Originally posted by: mechBgon
My point of view is as a user who would never be careless enough to click on a random exe or zip in an email, despite the lure of Anna K. pics. I see the value of UAC for others, but I've never felt its absence in my own use of a PC.
Do you ever visit pics.bbzzdd.com? Check out this archived copy, and read the
News column:
http://web.archive.org/web/20050123023626/http://pics.bbzzdd.com/
Do you ever do Google searches? Adwords hack --> exploit-bearing websites.
Ever go to Asus.com? It was recently hacked, hosting zero-day ANI exploits. Or TheRegister.co.uk with the well-known Bofra incident. Even Microsoft's own sites can get hacked...
IEAK page hacked.. Where I used to work, our own non-profit agency's webserving host got hacked (thanks a lot, Interland) and was trying to feed our own computers malware. And of course I had set our browsers to use our site as the homepage. Because I figured it would be
safe :roll:
The main point isn't whether you've been exposed to those specific threats, but to show the bigger picture:
the bad guys are determined, and they could come at you from a vector you're not expecting.
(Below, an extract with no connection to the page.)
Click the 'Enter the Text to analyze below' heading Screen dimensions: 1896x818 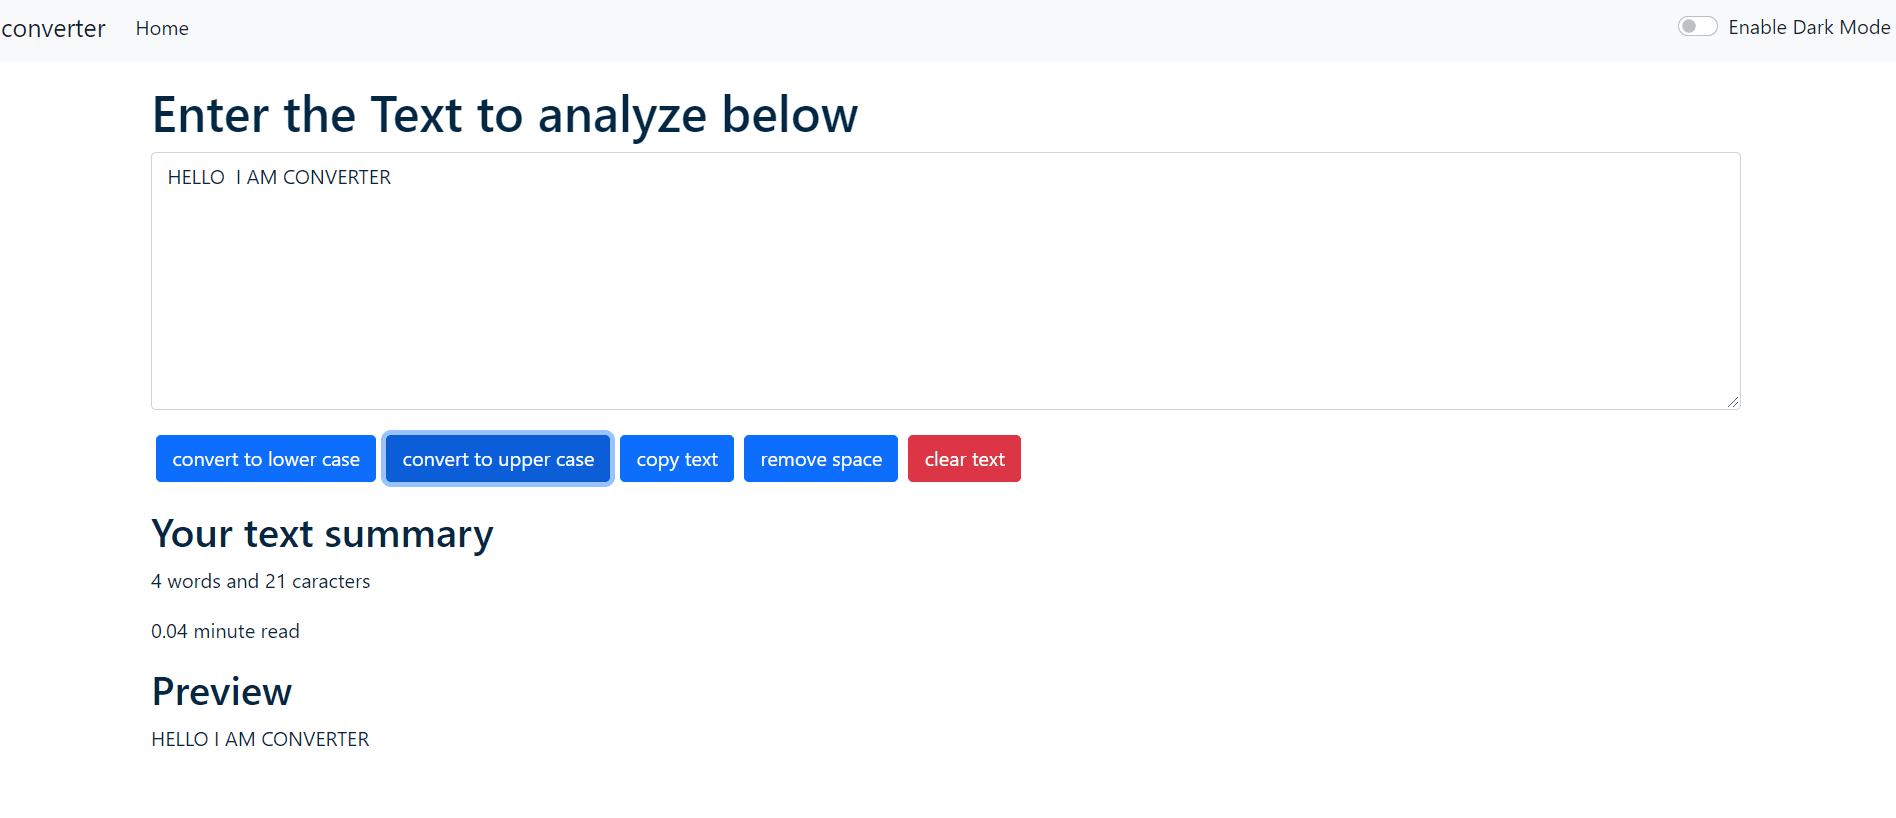[505, 115]
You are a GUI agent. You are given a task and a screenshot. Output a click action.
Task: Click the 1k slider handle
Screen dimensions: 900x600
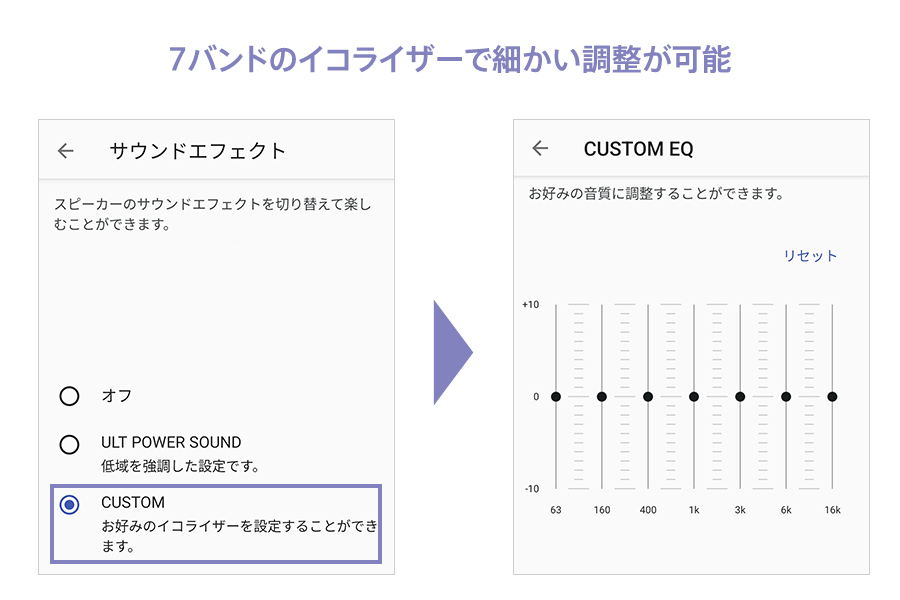click(x=694, y=397)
Possibly even one you trust. Not just alluring Zip files with pics of teh sexay. Vista gives people, and clueless newbies especially, a big boost in security. UAC is the most visible aspect of those changes but it goes beyond that.
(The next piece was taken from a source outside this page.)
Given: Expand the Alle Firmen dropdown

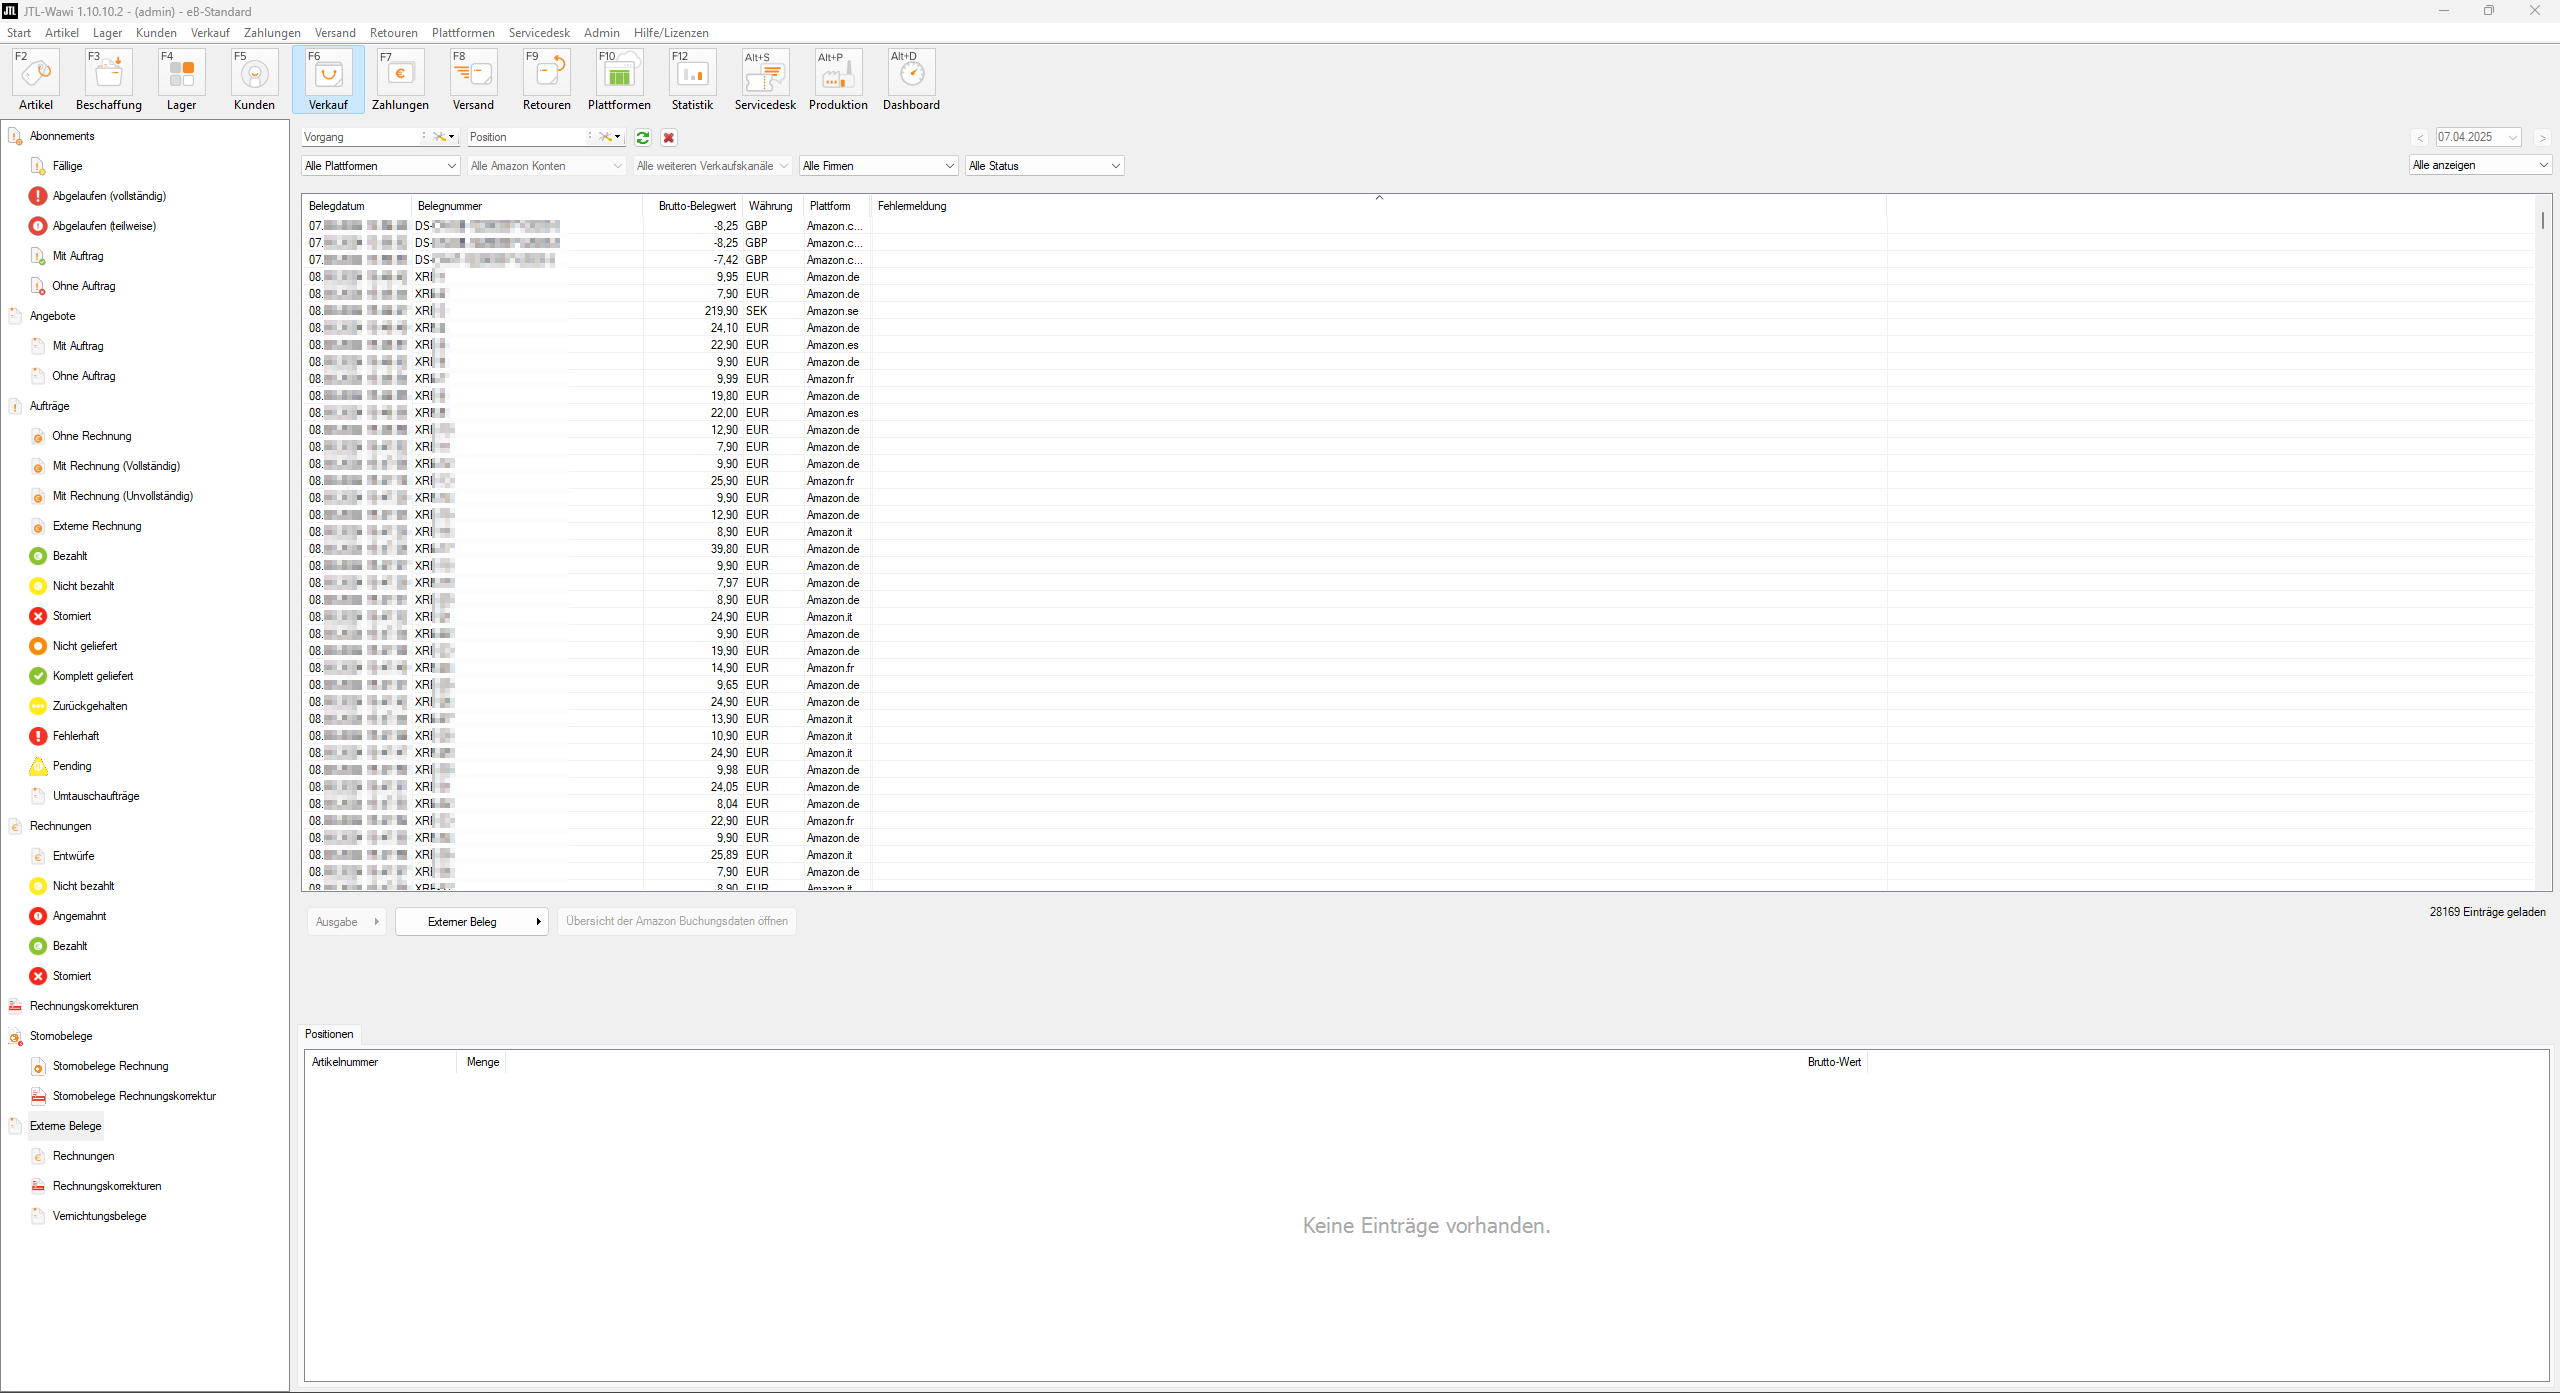Looking at the screenshot, I should tap(878, 166).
So I find it a bit aggravating to have people blathering on about how Vista doesn't have anything new. Considering that botnets tripled in size in two weeks earlier this year, I also dispute that there's nothing in Vista that people really need, and that there's nothing wrong with WinXP. It's time to turn the tide on the botmasters, the Spammers, the carders and the phishers, and getting the average folks onto a more secure OS is going to help, whether that means Vista or something else. The realities of the PC market being what they are, that basically means Vista.